Source passage ::
Bacterial Growth and Selection Conditions.

Initial selections were performed by using Bacto Brain Heart Infusion (BHI) medium (Difco, Sparks, MD), supplemented with 2% agar, 34 mg/ml chloramphenicol, and between 7 and 10 mM CuCl₂. During the course of these experiments, the source used by Difco of certain components of this medium changed and the copper sensitivity of the dsbC-null strain relative to the wild-type strain decreased. Screening of all possible amino acid substitutions as shown in SI Fig. 7 was therefore performed on Terrific Broth (TB) (12 g/liter tryptone, 24 g/liter yeast extract, 4 ml/liter glycerol, 17 mM KH₂PO₄, and 72 mM K₂HPO₄) supplemented with 2% agar, 34 mg/ml chloramphenicol, and between 16 and 18 mM CuCl₂, on which all strains showed similar phenotypes, as was seen on the original Bacto BHI.

Multisite-Directed Mutagenesis and Site-Directed Mutagenesis.

Exercises to complete ::
A – From the bacterial growth methods passage, list each component of Terrific Broth that is given in parentheses, with its stated amount.
B – Continue the bacterial growth methods passage from its final heading, writing the section that follows it.

Supplied material ::
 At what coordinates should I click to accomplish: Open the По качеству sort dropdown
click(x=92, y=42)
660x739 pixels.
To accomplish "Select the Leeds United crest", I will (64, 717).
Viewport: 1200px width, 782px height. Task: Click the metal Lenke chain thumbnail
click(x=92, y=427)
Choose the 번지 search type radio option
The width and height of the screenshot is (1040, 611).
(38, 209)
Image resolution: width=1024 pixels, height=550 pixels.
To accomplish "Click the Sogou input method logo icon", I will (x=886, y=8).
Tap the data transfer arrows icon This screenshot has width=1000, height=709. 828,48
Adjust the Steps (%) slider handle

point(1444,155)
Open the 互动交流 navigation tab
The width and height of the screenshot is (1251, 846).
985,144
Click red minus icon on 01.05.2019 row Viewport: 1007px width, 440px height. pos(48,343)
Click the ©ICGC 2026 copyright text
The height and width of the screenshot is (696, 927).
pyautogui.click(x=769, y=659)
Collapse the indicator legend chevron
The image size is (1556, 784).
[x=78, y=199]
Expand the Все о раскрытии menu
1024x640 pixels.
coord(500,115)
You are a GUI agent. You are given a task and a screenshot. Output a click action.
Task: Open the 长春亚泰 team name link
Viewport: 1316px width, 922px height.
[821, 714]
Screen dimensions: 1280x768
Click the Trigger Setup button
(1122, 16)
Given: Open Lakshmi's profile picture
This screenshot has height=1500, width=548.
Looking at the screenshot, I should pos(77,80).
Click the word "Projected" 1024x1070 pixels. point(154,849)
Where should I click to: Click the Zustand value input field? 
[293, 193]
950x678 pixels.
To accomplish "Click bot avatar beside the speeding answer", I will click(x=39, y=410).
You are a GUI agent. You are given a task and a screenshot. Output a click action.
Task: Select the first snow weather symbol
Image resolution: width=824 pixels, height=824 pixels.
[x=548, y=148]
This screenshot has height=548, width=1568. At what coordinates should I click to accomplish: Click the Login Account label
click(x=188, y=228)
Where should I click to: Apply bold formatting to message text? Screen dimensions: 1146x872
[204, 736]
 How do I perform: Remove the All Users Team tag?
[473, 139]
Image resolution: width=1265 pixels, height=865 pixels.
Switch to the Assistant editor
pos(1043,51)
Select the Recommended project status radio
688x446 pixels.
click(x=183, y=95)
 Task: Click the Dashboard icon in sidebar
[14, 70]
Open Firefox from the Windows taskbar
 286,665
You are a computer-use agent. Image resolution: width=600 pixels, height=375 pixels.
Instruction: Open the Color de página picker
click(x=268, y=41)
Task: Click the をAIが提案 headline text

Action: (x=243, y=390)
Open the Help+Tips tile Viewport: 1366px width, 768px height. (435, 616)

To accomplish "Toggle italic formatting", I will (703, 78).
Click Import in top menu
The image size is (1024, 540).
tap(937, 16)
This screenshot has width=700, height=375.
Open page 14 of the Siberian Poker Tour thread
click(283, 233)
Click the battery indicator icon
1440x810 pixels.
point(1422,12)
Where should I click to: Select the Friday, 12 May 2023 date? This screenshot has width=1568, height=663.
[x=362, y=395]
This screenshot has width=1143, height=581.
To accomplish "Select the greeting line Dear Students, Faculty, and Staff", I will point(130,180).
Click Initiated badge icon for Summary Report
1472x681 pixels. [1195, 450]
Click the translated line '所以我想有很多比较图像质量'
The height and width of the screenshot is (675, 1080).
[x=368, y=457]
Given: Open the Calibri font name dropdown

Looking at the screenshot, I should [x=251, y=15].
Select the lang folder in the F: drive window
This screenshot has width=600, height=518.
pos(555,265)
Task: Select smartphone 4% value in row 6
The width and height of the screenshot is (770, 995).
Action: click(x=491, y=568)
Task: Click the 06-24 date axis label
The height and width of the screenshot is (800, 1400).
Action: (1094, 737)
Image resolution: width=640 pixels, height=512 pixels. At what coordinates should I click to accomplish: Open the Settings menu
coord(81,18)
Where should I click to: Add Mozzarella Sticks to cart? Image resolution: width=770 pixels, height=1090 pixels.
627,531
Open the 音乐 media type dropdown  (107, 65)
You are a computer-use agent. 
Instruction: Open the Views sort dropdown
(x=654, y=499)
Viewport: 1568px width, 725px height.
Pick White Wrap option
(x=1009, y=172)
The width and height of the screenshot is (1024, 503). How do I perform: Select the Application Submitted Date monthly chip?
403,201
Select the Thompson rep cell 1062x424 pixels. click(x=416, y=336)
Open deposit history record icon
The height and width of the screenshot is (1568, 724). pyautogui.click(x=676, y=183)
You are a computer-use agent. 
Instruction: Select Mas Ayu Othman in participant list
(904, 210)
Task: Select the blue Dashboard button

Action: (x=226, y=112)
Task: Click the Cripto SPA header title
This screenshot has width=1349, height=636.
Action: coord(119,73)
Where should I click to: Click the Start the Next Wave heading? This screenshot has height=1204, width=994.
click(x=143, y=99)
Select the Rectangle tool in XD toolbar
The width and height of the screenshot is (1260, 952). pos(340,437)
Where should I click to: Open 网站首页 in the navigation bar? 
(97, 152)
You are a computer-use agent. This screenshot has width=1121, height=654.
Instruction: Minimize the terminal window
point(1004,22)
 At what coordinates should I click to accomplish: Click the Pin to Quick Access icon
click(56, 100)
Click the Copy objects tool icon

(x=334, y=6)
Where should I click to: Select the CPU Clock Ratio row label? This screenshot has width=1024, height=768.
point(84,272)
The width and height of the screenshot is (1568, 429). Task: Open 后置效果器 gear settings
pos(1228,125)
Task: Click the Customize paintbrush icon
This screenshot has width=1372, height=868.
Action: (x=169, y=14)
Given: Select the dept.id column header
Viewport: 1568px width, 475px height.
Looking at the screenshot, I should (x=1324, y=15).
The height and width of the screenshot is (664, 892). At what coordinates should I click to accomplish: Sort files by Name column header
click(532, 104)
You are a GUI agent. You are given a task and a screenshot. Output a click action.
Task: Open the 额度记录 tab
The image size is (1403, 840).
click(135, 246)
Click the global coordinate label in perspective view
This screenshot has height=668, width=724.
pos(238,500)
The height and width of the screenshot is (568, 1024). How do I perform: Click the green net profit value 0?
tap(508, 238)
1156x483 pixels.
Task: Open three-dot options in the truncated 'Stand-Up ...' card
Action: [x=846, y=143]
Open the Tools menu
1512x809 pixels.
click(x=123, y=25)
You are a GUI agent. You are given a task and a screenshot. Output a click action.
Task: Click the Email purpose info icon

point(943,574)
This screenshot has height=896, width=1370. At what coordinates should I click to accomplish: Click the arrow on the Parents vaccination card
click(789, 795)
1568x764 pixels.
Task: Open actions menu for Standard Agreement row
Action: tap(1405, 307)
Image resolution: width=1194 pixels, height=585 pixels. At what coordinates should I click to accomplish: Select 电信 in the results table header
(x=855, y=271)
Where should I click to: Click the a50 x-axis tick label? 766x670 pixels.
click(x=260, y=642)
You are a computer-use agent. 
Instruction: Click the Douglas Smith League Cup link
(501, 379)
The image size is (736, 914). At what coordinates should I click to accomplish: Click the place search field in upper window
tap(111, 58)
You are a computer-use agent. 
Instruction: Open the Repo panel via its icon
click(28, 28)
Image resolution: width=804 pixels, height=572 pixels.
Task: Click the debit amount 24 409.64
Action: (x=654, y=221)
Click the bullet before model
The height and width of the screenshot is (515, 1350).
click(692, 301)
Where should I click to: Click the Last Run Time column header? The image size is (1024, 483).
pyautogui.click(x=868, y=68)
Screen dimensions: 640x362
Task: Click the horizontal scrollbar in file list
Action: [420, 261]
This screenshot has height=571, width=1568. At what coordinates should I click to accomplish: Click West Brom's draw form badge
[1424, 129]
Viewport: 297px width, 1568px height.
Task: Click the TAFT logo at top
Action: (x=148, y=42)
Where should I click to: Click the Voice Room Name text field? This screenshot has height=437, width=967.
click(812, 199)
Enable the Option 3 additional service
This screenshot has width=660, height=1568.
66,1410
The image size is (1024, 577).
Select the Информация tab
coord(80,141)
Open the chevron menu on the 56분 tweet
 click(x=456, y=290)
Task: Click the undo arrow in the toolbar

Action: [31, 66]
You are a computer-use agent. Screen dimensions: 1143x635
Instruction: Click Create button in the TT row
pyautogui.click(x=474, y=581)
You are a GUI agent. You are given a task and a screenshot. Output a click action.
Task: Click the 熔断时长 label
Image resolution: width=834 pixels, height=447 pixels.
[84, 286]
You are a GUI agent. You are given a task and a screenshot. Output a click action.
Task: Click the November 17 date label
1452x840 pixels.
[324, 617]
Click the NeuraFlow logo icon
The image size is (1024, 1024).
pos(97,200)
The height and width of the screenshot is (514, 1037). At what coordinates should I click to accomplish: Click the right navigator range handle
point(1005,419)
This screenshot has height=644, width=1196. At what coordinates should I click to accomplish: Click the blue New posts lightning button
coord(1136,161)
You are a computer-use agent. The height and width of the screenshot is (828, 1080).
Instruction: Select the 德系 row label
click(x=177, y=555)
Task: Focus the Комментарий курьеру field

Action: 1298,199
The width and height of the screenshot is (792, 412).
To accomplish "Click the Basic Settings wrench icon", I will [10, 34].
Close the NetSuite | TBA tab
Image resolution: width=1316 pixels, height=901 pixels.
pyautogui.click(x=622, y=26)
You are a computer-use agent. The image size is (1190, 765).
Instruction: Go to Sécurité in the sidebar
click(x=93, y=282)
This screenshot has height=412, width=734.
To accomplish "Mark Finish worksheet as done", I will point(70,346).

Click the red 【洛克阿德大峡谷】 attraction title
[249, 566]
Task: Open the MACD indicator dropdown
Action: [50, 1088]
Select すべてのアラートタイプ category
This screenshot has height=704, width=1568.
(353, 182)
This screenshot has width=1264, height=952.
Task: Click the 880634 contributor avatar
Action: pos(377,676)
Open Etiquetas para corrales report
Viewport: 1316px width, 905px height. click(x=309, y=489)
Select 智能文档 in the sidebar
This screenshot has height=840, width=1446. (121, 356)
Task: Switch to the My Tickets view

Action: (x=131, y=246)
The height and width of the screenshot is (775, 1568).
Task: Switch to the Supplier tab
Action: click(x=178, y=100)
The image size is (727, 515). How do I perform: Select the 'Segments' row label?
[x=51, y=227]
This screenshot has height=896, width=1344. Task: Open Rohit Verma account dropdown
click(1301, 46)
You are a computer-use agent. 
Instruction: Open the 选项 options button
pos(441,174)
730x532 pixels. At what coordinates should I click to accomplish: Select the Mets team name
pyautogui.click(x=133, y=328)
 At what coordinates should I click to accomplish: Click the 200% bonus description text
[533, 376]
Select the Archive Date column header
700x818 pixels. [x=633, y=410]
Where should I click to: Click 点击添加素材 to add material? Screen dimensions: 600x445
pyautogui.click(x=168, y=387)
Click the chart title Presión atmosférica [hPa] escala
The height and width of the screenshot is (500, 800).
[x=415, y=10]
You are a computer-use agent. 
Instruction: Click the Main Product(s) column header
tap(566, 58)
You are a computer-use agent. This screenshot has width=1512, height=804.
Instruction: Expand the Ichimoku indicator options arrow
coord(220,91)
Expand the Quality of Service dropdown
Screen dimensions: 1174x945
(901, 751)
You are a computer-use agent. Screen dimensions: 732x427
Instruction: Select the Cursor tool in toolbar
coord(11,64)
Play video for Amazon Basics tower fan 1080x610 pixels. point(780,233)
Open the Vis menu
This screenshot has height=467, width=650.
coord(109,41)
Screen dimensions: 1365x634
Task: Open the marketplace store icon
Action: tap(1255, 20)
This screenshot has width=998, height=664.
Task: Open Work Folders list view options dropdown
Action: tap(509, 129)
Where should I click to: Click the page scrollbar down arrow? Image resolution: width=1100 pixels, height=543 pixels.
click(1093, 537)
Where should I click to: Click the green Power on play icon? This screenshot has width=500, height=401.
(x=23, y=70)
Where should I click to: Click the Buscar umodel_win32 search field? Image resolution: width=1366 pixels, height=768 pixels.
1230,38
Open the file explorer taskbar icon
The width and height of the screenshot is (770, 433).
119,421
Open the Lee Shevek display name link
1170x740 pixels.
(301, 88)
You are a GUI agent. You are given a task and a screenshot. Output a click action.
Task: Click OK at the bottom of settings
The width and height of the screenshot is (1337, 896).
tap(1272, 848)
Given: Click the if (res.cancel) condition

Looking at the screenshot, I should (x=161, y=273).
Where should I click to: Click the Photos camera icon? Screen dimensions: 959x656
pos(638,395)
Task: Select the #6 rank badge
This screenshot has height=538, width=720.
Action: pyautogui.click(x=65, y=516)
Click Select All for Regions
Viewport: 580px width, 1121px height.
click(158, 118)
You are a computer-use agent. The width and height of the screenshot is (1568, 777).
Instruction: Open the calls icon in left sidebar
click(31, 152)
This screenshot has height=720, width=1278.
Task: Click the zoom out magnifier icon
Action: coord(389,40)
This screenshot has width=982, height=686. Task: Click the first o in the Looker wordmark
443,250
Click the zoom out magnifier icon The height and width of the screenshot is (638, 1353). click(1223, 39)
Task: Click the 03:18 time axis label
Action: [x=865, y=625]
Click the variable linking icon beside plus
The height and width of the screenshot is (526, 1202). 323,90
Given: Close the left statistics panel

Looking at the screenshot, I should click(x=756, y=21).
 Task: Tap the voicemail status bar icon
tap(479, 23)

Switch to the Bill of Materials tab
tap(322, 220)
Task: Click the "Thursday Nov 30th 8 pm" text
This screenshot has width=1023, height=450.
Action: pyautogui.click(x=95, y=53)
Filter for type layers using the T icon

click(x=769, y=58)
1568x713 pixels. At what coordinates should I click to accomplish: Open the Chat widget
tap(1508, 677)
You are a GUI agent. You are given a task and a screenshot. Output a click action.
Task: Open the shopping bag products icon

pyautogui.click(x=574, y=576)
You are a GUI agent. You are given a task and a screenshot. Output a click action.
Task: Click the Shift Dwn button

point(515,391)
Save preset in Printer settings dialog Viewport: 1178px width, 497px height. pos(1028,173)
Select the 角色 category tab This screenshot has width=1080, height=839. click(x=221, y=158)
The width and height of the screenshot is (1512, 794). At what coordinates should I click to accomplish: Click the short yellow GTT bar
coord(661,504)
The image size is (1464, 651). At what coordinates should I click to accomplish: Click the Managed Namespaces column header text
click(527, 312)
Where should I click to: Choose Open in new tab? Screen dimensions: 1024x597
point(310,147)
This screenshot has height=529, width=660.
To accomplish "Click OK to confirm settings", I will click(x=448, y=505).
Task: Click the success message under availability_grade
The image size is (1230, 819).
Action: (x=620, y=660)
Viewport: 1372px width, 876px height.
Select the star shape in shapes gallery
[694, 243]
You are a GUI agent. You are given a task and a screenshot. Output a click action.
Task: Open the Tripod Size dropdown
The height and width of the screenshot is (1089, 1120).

Your written answers ::
A –
12 g/liter tryptone
24 g/liter yeast extract
4 ml/liter glycerol
17 mM KH₂PO₄
72 mM K₂HPO₄

B –
Multisite-directed mutagenesis was performed to mutagenize positions K113, N198, T200, and V216 of dsbG on pAH243 as indicated in the Stratagene multisite-directed mutagenesis kit. PCR was performed as directed, and the product was digested with DpnI, precipitated by using the Pelletpaint protocol (Novagen), and resuspended into ≈3 ml of distilled deionized H₂O. Product was electroporated into AH573 or XL1-blue, DNA was extracted, and products were sequenced. DNA for each particular amino acid substitution was used to transform AH131. Particular point mutations were introduced into the wild-type dsbG gene on pAH243 by using a Stratagene Quikchange kit. All point mutations were verified by DNA sequencing.

Spot Titers.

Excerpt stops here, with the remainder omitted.